TASK INPUT:
_ _ _ _ _
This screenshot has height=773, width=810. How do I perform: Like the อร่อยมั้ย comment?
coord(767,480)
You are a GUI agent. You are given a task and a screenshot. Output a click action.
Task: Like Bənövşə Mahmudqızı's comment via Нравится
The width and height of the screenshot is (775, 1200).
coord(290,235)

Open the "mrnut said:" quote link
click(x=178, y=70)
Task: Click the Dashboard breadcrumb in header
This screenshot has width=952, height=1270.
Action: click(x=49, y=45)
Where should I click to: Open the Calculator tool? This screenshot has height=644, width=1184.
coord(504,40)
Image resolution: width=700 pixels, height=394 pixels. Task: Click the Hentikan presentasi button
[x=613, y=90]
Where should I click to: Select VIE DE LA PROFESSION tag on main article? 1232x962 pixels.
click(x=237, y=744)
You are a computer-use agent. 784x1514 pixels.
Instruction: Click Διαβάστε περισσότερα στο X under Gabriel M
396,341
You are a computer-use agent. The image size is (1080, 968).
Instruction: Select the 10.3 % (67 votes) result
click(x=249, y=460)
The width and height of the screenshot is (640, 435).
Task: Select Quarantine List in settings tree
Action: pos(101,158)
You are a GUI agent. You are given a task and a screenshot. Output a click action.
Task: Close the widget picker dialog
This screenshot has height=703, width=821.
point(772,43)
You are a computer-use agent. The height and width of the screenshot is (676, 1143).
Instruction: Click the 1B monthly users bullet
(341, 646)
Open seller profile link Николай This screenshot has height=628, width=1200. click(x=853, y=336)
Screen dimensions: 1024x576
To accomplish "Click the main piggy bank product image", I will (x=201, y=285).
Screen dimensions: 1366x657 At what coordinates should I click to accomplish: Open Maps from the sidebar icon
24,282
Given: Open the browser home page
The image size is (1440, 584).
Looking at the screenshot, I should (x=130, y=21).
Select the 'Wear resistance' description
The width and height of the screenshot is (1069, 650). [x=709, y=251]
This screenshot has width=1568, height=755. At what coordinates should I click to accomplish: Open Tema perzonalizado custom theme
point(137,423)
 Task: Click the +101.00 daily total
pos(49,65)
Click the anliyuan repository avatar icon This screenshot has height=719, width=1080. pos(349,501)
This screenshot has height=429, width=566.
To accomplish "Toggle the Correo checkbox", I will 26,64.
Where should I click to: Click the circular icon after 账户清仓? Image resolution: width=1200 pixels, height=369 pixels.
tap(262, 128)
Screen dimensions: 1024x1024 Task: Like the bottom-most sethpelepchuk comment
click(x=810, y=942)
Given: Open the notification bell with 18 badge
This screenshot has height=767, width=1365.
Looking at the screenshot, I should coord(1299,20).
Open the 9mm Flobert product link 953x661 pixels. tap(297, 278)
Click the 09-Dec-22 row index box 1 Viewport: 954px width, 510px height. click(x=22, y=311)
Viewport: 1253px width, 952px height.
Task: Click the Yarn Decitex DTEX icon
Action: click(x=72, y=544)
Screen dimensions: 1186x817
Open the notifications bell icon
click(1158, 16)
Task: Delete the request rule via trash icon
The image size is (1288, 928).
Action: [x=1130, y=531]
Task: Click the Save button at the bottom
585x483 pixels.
_ _ _ _ _
WHAT YOU WILL DO: Exact duplication is required for the lines above, from the line that contains "Where should I click to: Open" to the line that contains "Given: Open the browser home page", inclusive; omit all others.

COMPLETED EXERCISE:
Where should I click to: Open the Calculator tool? This screenshot has height=644, width=1184.
coord(504,40)
Image resolution: width=700 pixels, height=394 pixels. Task: Click the Hentikan presentasi button
[x=613, y=90]
Where should I click to: Select VIE DE LA PROFESSION tag on main article? 1232x962 pixels.
click(x=237, y=744)
You are a computer-use agent. 784x1514 pixels.
Instruction: Click Διαβάστε περισσότερα στο X under Gabriel M
396,341
You are a computer-use agent. The image size is (1080, 968).
Instruction: Select the 10.3 % (67 votes) result
click(x=249, y=460)
The width and height of the screenshot is (640, 435).
Task: Select Quarantine List in settings tree
Action: pos(101,158)
You are a GUI agent. You are given a task and a screenshot. Output a click action.
Task: Close the widget picker dialog
This screenshot has height=703, width=821.
point(772,43)
You are a computer-use agent. The height and width of the screenshot is (676, 1143).
Instruction: Click the 1B monthly users bullet
(341, 646)
Open seller profile link Николай This screenshot has height=628, width=1200. click(x=853, y=336)
Screen dimensions: 1024x576
To accomplish "Click the main piggy bank product image", I will (x=201, y=285).
Screen dimensions: 1366x657 At what coordinates should I click to accomplish: Open Maps from the sidebar icon
24,282
Given: Open the browser home page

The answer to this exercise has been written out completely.